Give again only the lines from the line that holds "This screenshot has width=900, height=637." to the end of the data, inclusive, omitting all pictures.

[Stored data]
********************
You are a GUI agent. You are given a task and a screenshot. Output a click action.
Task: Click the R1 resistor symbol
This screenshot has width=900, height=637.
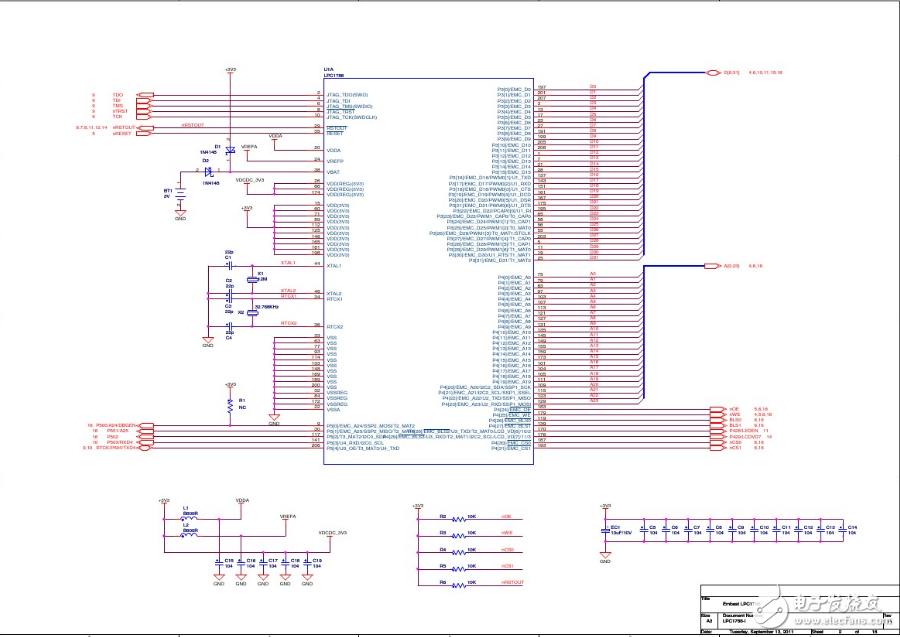(231, 405)
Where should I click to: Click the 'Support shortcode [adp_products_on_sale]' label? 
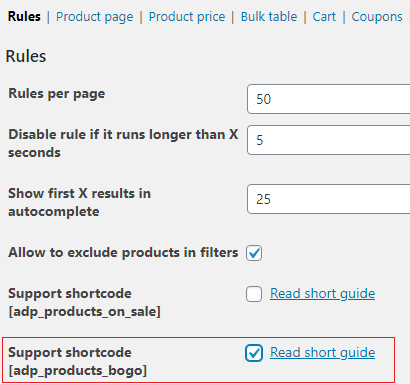click(84, 303)
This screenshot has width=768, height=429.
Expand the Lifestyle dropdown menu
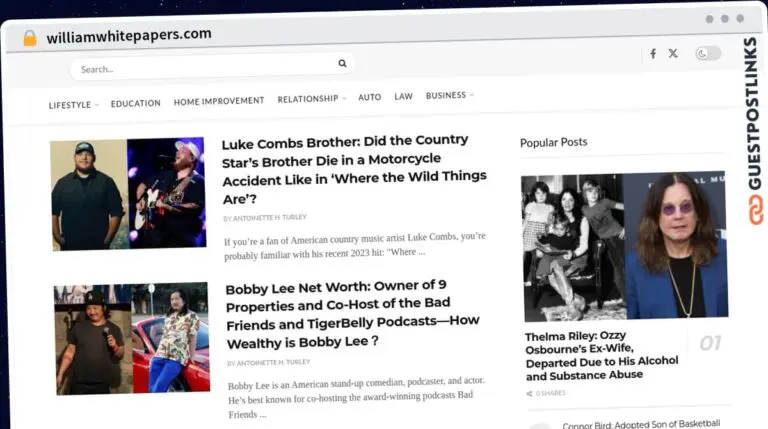[73, 104]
********************
* [Task output]
This screenshot has width=900, height=637.
(231, 405)
Where should I click to: Click the 'Support shortcode [adp_products_on_sale]' label? 
click(84, 303)
This screenshot has width=768, height=429.
Expand the Lifestyle dropdown menu
[73, 104]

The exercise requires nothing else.